[Problem statement]: No pictures belong in the copy. Retype exactly, and only, the stretch of lines below from the one with "You are a GUI" through the one with "短句與詩 (23, 2379)".

[Excerpted records]:
╔══

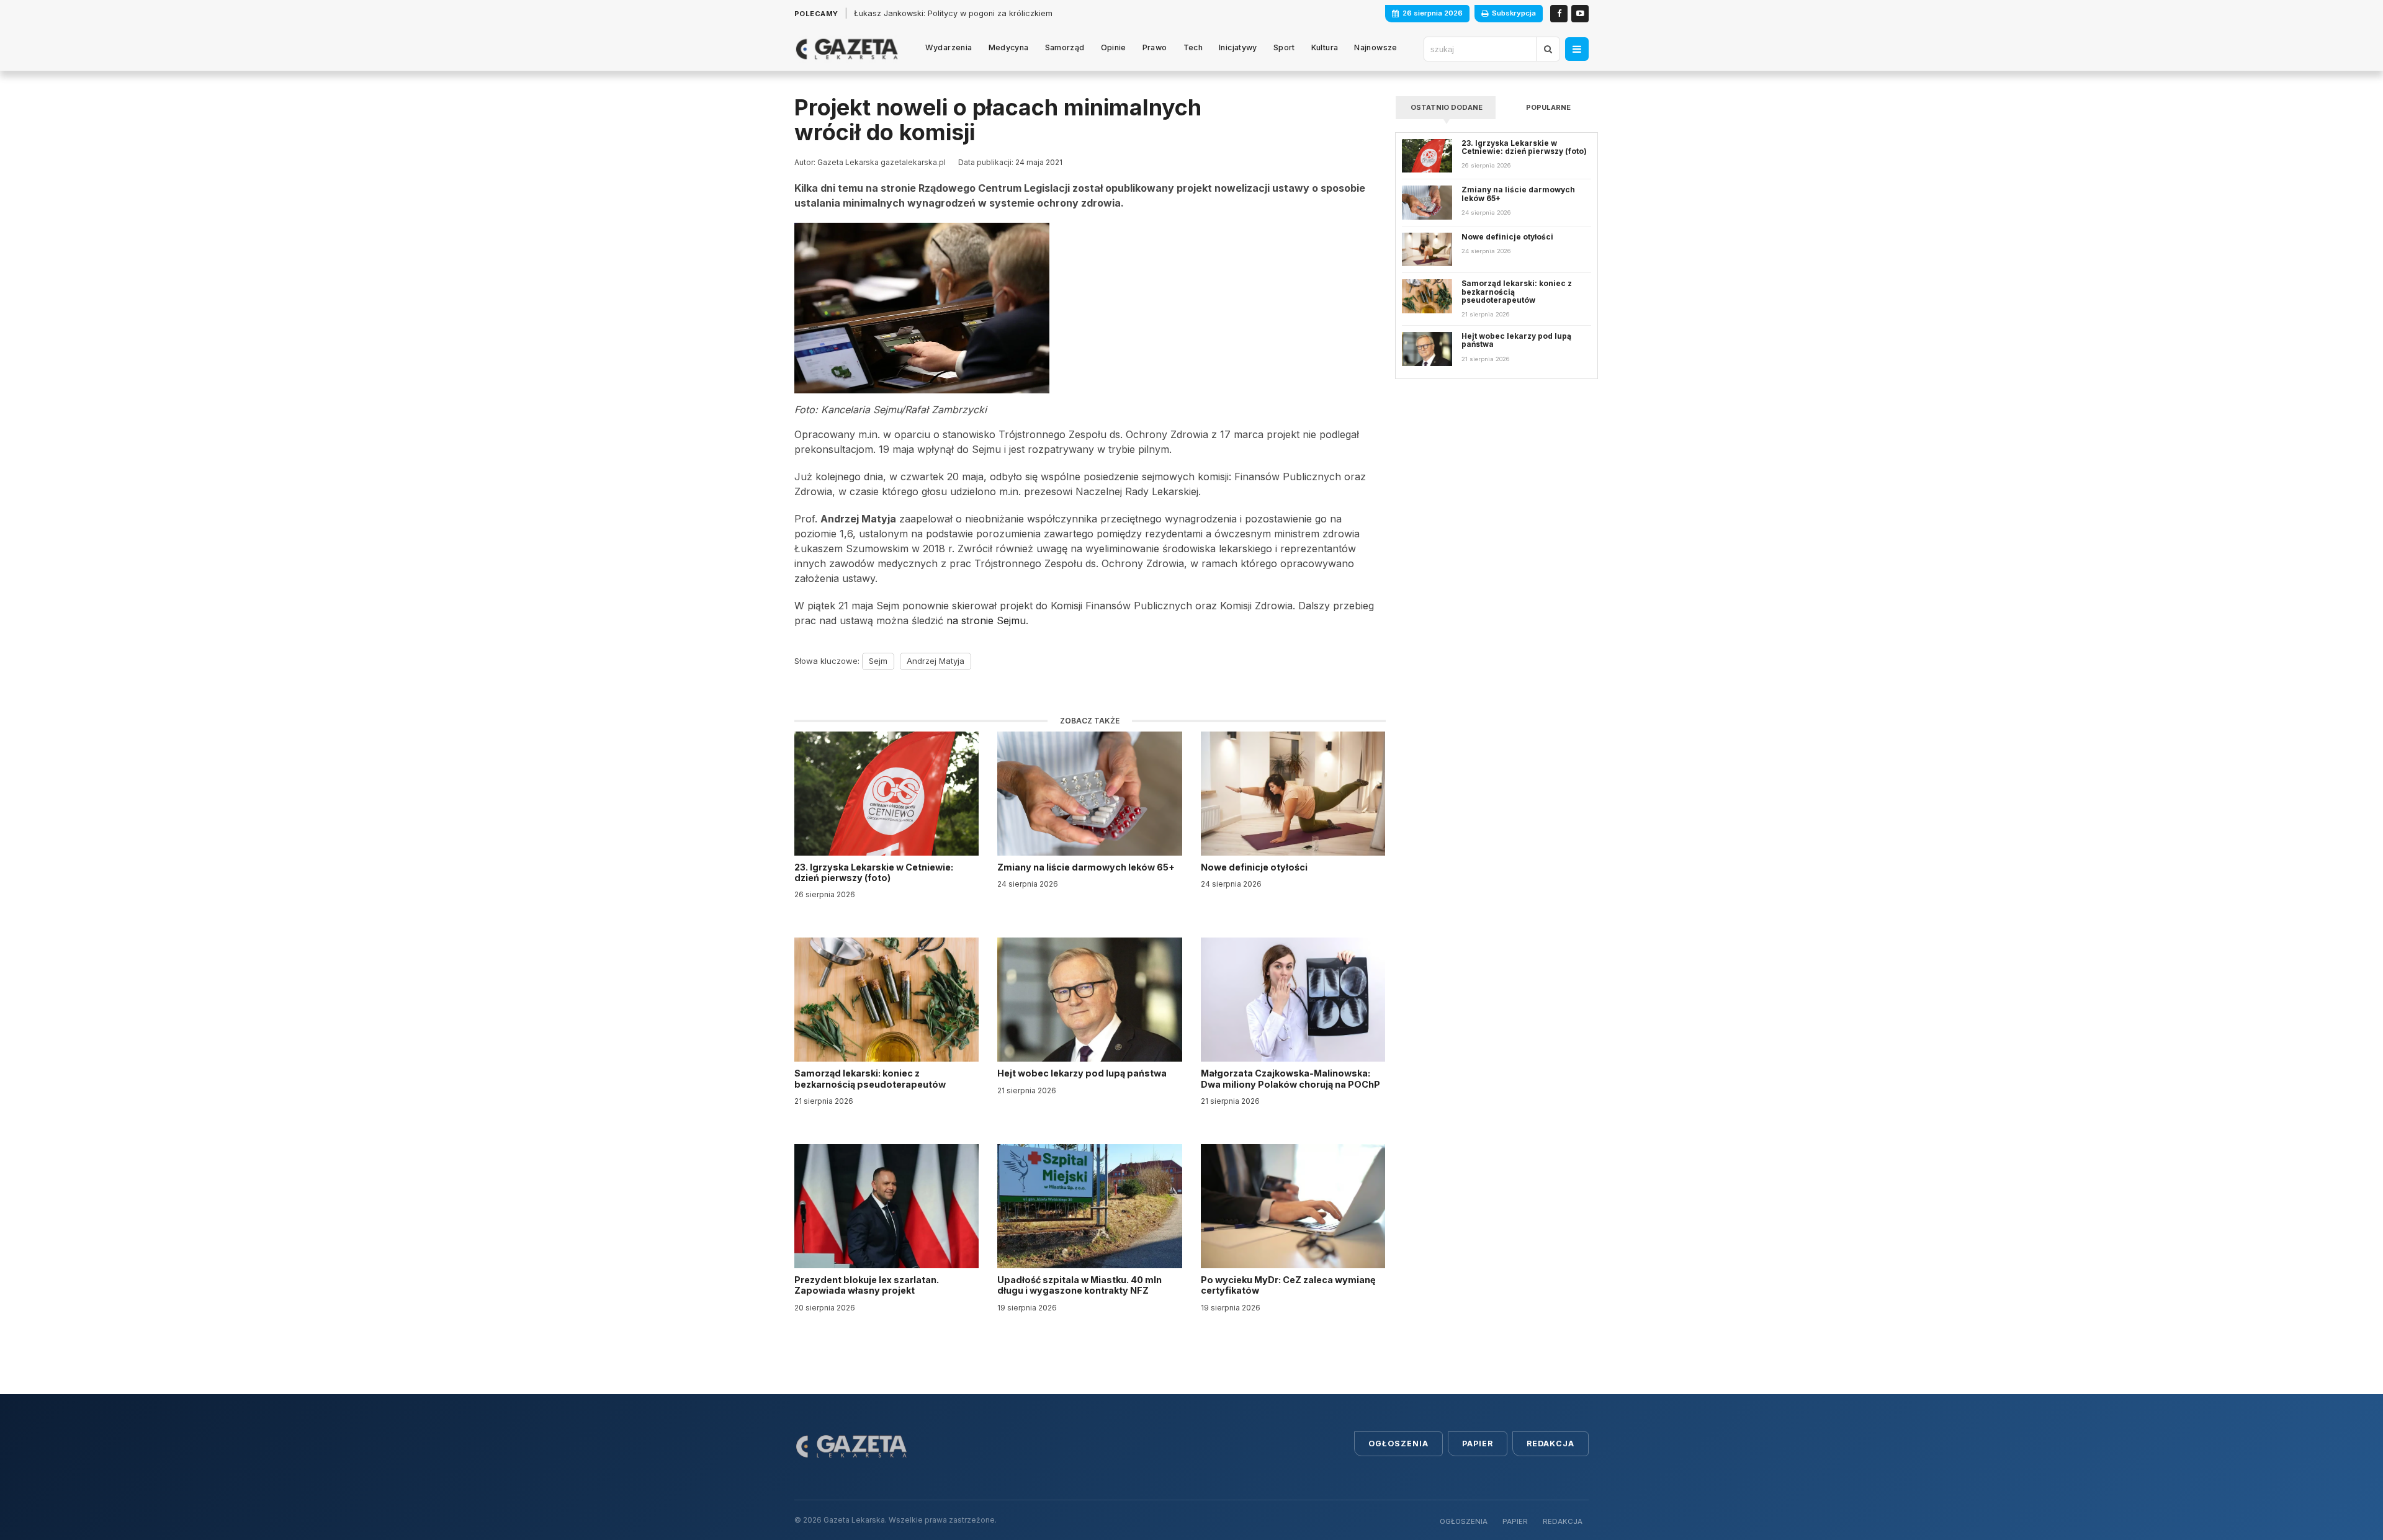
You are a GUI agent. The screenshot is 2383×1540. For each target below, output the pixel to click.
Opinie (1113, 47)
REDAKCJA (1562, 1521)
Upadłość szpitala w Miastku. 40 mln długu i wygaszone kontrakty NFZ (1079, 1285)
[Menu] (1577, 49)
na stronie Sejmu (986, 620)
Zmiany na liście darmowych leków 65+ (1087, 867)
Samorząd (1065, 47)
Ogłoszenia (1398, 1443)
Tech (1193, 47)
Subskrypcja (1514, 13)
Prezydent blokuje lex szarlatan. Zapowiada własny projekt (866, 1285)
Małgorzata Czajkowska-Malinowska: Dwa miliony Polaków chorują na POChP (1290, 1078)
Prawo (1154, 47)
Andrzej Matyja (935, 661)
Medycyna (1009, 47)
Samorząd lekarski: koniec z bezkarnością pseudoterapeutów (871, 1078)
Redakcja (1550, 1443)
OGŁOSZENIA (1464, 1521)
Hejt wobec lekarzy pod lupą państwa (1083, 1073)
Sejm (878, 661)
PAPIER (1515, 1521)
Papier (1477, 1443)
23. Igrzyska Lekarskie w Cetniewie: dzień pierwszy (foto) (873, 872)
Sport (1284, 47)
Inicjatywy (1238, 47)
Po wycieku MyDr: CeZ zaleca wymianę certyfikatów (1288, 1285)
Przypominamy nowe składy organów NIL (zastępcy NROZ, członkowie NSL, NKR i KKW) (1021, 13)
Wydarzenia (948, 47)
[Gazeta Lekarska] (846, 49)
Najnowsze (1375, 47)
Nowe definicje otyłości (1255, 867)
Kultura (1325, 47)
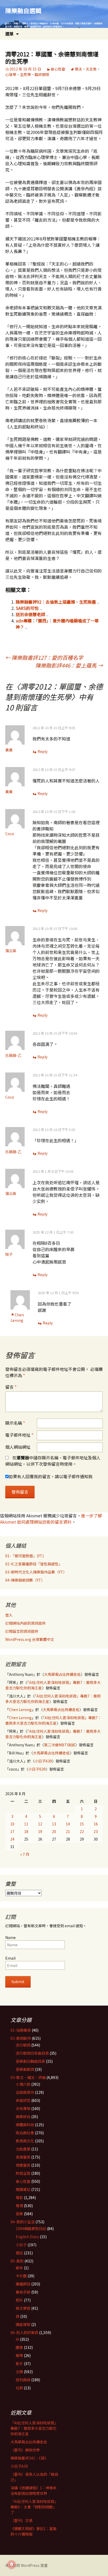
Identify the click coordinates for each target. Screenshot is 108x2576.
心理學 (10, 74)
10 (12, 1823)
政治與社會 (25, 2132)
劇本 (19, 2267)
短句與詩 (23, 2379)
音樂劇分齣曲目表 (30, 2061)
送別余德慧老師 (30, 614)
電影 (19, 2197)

╚══
╔══

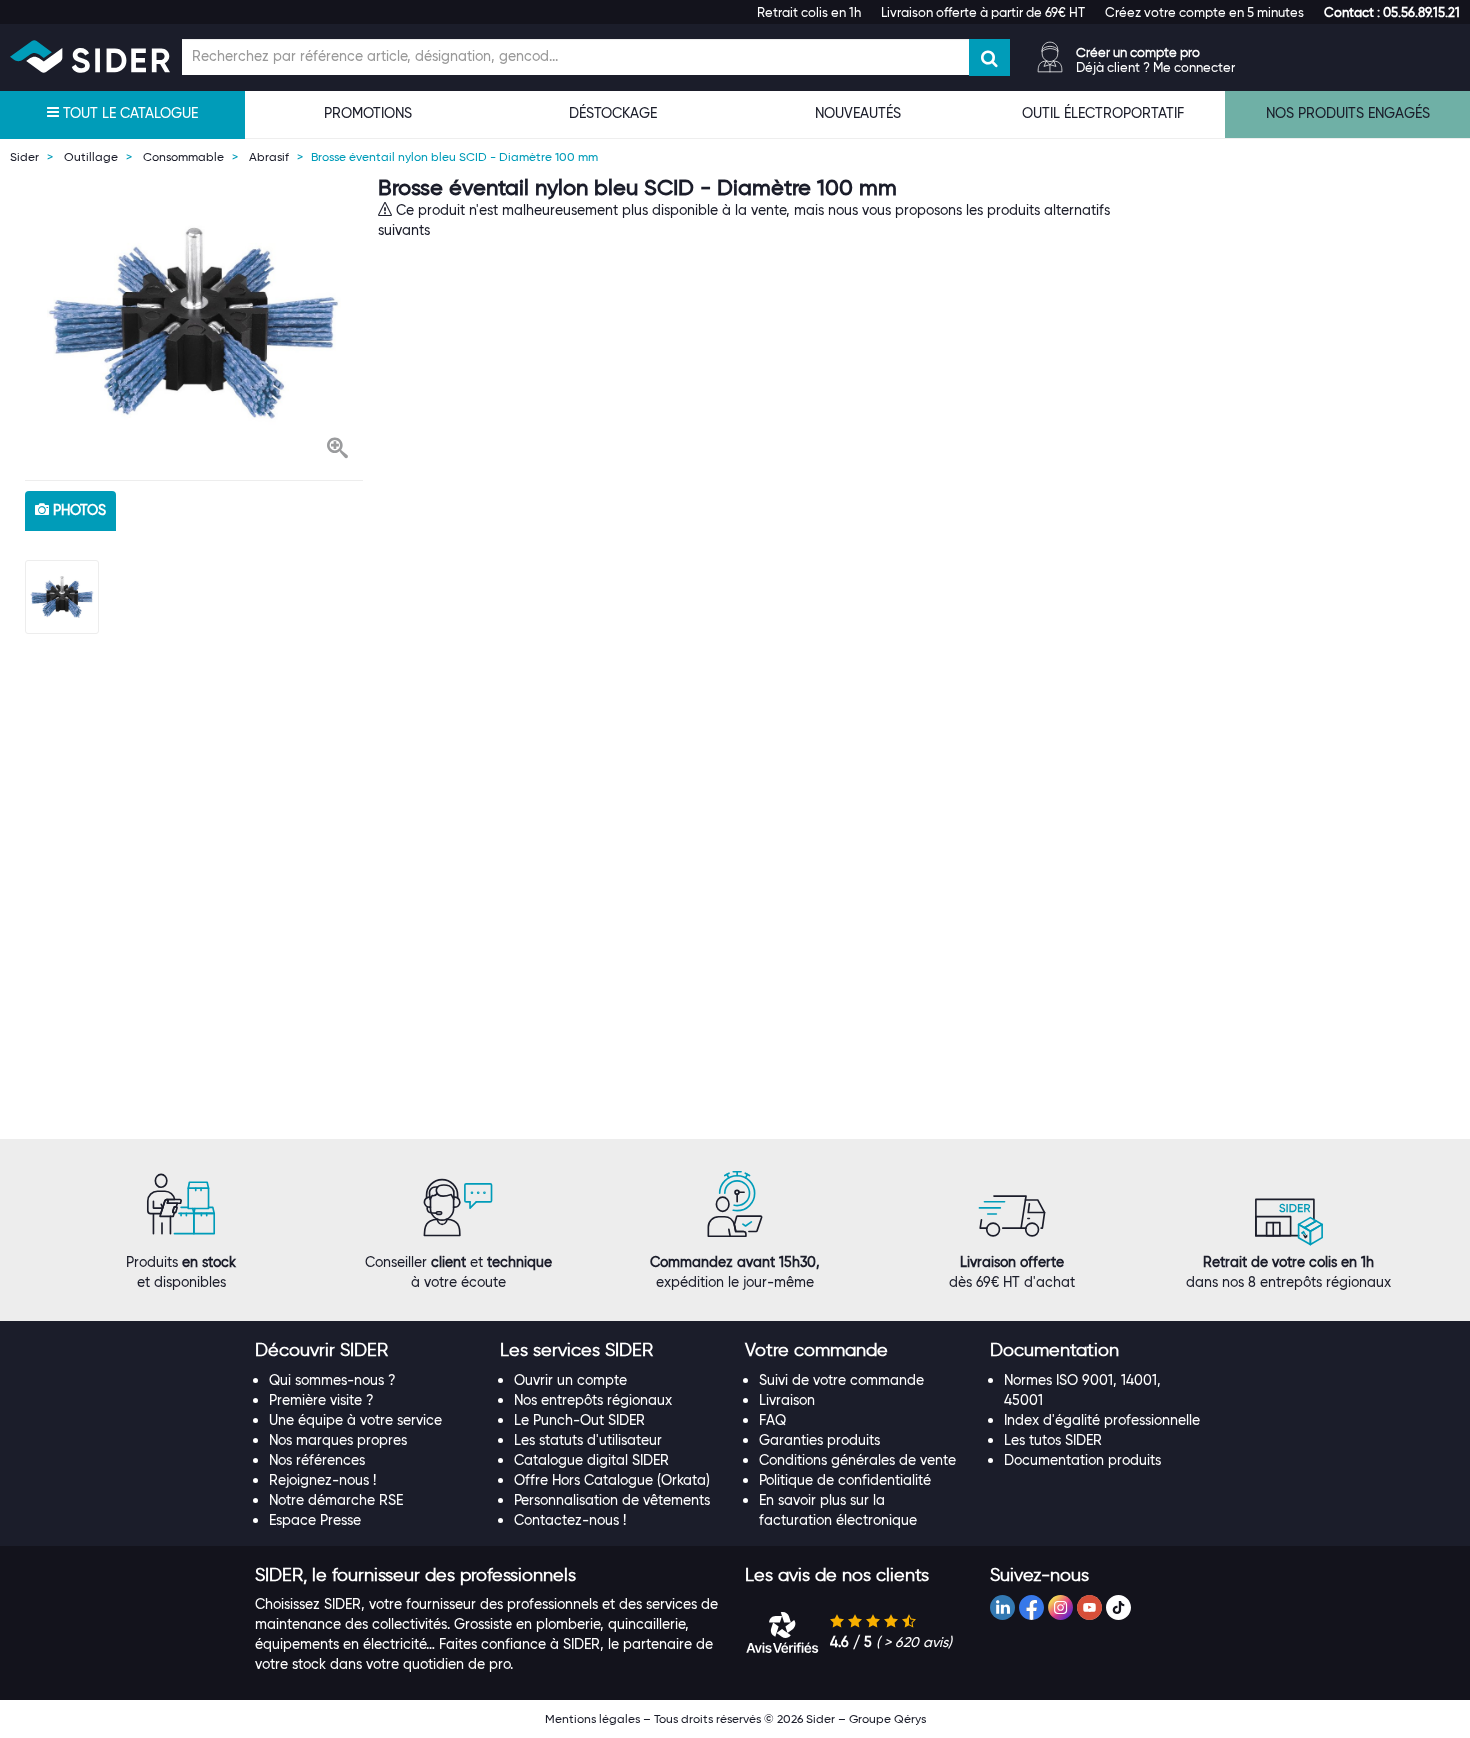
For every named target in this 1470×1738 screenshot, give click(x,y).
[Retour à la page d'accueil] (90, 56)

╚══

[Written reply]:
You are a GUI agent. The screenshot is 2383×1540. For each target below, output the pixel to click.
Opinie (1113, 47)
REDAKCJA (1562, 1521)
Upadłość szpitala w Miastku. 40 mln długu i wygaszone kontrakty NFZ (1079, 1285)
[Menu] (1577, 49)
na stronie Sejmu (986, 620)
Zmiany na liście darmowych leków 65+ (1087, 867)
Samorząd (1065, 47)
Ogłoszenia (1398, 1443)
Tech (1193, 47)
Subskrypcja (1514, 13)
Prezydent blokuje lex szarlatan. Zapowiada własny projekt (866, 1285)
Małgorzata Czajkowska-Malinowska: Dwa miliony Polaków chorują na POChP (1290, 1078)
Prawo (1154, 47)
Andrzej Matyja (935, 661)
Medycyna (1009, 47)
Samorząd lekarski: koniec z bezkarnością pseudoterapeutów (871, 1078)
Redakcja (1550, 1443)
OGŁOSZENIA (1464, 1521)
Hejt wobec lekarzy pod lupą państwa (1083, 1073)
Sejm (878, 661)
PAPIER (1515, 1521)
Papier (1477, 1443)
23. Igrzyska Lekarskie w Cetniewie: dzień pierwszy (foto) (873, 872)
Sport (1284, 47)
Inicjatywy (1238, 47)
Po wycieku MyDr: CeZ zaleca wymianę certyfikatów (1288, 1285)
Przypominamy nowe składy organów NIL (zastępcy NROZ, członkowie NSL, NKR i KKW) (1021, 13)
Wydarzenia (948, 47)
[Gazeta Lekarska] (846, 49)
Najnowsze (1375, 47)
Nowe definicje otyłości (1255, 867)
Kultura (1325, 47)
Identify the click coordinates for each target. Screenshot is 108x2576.
心理學 (10, 74)
10 (12, 1823)
政治與社會 (25, 2132)
劇本 (19, 2267)
短句與詩 (23, 2379)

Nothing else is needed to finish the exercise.